A 6'10" center from Wichita State University, Bowman played five seasons (1966-1971) in the National Basketball Association and one season (1971-1972) in the American Basketball Association as a member of the Chicago Bulls, New York Knicks, Buffalo Braves, and Pittsburgh Condors. He won an NBA Championship as a reserve for the Knicks in 1970. In his NBA/ABA career, Bowman tallied 745 total points and 878 total rebounds. He was a good rebounder, but a poor shooter who had a problem with committing personal fouls, thus earning the nickname "Nate the Snake." In his NBA/ABA career, he committed more personal fouls than he scored field goals.
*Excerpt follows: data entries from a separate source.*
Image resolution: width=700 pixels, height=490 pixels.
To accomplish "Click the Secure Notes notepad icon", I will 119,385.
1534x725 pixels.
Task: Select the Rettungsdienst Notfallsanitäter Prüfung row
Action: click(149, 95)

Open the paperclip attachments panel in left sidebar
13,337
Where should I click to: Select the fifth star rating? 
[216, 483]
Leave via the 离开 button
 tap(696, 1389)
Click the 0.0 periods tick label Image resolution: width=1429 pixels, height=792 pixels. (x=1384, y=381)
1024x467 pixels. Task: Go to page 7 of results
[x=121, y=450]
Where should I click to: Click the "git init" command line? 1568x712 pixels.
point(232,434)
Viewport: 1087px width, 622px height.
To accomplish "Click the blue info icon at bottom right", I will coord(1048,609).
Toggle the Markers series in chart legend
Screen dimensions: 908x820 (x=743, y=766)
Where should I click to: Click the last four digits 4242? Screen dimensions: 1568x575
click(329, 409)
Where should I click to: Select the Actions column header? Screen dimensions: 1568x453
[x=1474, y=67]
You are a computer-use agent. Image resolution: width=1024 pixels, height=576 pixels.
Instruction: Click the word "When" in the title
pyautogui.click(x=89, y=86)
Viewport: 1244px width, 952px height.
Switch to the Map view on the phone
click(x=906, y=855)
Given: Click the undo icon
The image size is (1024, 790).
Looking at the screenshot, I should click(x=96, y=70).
Bowman was one of several players involved in a November 20, 1968, brawl between the Knicks and Atlanta Hawks at Atlanta's Alexander Memorial Coliseum. The fight eventually spilled into the stands, where fans grabbed Bowman so that Atlanta's Bill Bridges could land a punch. None of the participants were fined more than $25.

Bowman was a swinger and attended swing parties at actor Ted Ross's house.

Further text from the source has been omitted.